A fim de estabelecer os parâmetros basilares na transformação da cana em açúcar no Recôncavo do período analisado, Azevedo descreve os pormenores das três principais etapas fabris na produção do açúcar (moagem, cozimento e purga) em seu segundo capítulo (“Requisitos para uma arquitetura industrial”). Mediante a utilização de pinturas e gravuras dos engenhos, além de descrições da época, a autora perpassa pelas principais transformações no sistema produtivo entre os séculos XVI e XVIII, como a introdução da fornalha tipo “Jamaica” na etapa de cozinhar, a grande diversidade nos modelos de moendas existentes e até mesmo a necessidade de utilizar o bagaço da cana como combustível devido à grande demanda por lenha.
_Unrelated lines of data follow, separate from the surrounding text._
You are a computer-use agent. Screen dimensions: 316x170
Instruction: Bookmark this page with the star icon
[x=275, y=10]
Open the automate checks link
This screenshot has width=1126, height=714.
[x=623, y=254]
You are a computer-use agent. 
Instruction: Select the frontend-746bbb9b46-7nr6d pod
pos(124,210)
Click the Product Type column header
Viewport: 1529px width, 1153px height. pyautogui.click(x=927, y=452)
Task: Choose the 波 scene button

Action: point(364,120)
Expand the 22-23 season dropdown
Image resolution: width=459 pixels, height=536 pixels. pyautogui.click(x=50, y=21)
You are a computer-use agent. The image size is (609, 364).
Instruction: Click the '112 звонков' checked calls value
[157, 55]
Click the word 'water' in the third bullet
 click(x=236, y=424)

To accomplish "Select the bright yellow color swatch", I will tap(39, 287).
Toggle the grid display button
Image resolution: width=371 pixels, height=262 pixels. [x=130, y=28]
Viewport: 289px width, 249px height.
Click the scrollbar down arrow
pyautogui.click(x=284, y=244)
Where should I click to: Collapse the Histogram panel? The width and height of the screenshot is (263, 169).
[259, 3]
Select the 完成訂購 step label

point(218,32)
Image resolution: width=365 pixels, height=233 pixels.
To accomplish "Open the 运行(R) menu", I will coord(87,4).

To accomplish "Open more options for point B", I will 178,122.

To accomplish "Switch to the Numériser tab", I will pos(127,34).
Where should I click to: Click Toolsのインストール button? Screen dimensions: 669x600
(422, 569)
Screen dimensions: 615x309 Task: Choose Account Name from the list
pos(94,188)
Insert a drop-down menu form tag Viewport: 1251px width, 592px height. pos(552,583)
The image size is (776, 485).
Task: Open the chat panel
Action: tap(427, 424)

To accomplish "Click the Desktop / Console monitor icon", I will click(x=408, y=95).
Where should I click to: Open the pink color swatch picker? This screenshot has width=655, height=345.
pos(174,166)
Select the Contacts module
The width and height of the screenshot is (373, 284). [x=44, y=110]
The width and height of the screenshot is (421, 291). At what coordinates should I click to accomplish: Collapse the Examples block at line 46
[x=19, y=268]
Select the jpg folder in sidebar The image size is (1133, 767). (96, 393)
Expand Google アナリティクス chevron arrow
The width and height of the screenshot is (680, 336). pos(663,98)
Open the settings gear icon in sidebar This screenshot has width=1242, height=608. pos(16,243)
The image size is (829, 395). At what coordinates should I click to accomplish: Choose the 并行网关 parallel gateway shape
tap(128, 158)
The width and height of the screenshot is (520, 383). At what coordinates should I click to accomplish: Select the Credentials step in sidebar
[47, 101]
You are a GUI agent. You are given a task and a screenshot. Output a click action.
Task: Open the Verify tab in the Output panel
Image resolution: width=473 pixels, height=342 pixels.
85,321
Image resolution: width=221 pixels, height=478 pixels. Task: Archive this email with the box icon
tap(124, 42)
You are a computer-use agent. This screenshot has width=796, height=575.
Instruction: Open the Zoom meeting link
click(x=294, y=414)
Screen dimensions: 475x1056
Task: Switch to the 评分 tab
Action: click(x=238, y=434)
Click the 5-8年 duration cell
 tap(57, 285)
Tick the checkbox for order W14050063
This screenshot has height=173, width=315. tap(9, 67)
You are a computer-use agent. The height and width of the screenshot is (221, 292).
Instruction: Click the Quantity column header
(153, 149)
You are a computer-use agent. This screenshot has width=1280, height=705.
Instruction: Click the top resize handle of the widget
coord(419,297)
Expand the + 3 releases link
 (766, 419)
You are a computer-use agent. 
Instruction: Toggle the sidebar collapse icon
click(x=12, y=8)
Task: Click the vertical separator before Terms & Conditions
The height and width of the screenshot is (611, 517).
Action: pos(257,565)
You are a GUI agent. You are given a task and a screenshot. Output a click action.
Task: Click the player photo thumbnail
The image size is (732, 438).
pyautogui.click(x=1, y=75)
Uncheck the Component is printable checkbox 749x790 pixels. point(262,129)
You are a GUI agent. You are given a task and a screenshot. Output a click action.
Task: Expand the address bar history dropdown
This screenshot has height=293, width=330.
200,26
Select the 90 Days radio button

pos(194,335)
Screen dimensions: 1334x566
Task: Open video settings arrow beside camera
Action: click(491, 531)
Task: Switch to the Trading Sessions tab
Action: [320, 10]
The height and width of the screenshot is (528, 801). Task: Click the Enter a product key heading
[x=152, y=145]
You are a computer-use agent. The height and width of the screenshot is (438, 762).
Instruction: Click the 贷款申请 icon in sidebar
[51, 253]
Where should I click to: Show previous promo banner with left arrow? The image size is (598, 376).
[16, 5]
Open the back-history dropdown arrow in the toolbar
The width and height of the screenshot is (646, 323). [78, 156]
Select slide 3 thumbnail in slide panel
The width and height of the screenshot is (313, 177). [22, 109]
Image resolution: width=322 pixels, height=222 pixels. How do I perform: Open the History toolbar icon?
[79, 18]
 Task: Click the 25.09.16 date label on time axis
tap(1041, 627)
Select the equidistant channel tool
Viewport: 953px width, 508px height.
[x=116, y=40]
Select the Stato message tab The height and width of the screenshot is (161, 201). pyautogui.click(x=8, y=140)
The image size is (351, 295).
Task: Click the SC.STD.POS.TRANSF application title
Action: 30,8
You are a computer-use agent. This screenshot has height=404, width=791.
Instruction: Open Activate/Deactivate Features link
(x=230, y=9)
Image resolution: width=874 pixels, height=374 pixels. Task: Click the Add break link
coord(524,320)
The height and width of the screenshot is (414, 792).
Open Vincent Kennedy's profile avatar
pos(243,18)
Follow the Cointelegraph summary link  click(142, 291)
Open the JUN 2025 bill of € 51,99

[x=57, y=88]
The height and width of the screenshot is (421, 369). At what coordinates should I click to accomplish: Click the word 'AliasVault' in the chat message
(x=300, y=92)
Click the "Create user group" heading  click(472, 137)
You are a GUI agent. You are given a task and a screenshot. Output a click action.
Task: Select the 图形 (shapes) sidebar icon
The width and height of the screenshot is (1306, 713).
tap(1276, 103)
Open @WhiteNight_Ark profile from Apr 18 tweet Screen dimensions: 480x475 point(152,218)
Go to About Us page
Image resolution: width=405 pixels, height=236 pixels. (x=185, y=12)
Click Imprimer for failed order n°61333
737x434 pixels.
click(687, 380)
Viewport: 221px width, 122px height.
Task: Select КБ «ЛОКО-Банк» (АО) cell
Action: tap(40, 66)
Em que pese a constante busca dos senhores de engenho baianos em modernizar a manufatura do açúcar, a autora conclui que até fins do século XVIII essas práticas ainda eram bastante similares àquelas praticadas no início do XVII e se encontravam atrasadas em comparação à produção de açúcar nas ilhas caribenhas.

A primeira parte da obra se encerra com o terceiro capítulo (“Arquitetura do Açúcar”), dedicado a dar prosseguimento à principal pergunta de Azevedo e cerne de sua pesquisa: quais as relações existentes entre as plantas arquitetônicas dos engenhos, especialmente das casas-grandes, com as oscilações econômicas no Recôncavo? Para analisar o arranjo espacial dos engenhos e responder à questão levantada, é nesse capítulo que a autora realiza o amplo cruzamento das diversas fontes elencadas, em especial com a utilização de vestígios arqueológicos até aquele momento existentes, que foram obtidos em visitas in loco. Por meio desse corpus documental, ela apresenta uma diversidade construtiva dos engenhos baianos: existiam edifícios fabris que uniam todas as etapas da produção do doce, mas também foram construídos aqueles que se separavam em diferentes espaços; a maior parte dos engenhos contava com uma capela próxima à morada familiar; foram construídas casas de vivenda senhoriais grandiosas e outras mais simples. Conforme argumenta Azevedo em sua investigação, a relação entre economia e arquitetura está naquilo que diferenciava a construção ou não de engenhos monumentais entre os séculos XVI e XVIII: o valor do açúcar nos mercados europeus. Ela aponta que nos períodos de alta no valor do produto, os investimentos daquela elite agrária estariam voltados para a ampliação da lavoura canavieira e a aquisição mão de obra cativa - com o objetivo de aumentar a produtividade. Já em períodos de crise, como ocorreu no início do século XVIII, os senhores de engenho voltavam seus capitais em direção à infraestrutura de suas propriedades, após a acumulação ocorrida no auge dos preços.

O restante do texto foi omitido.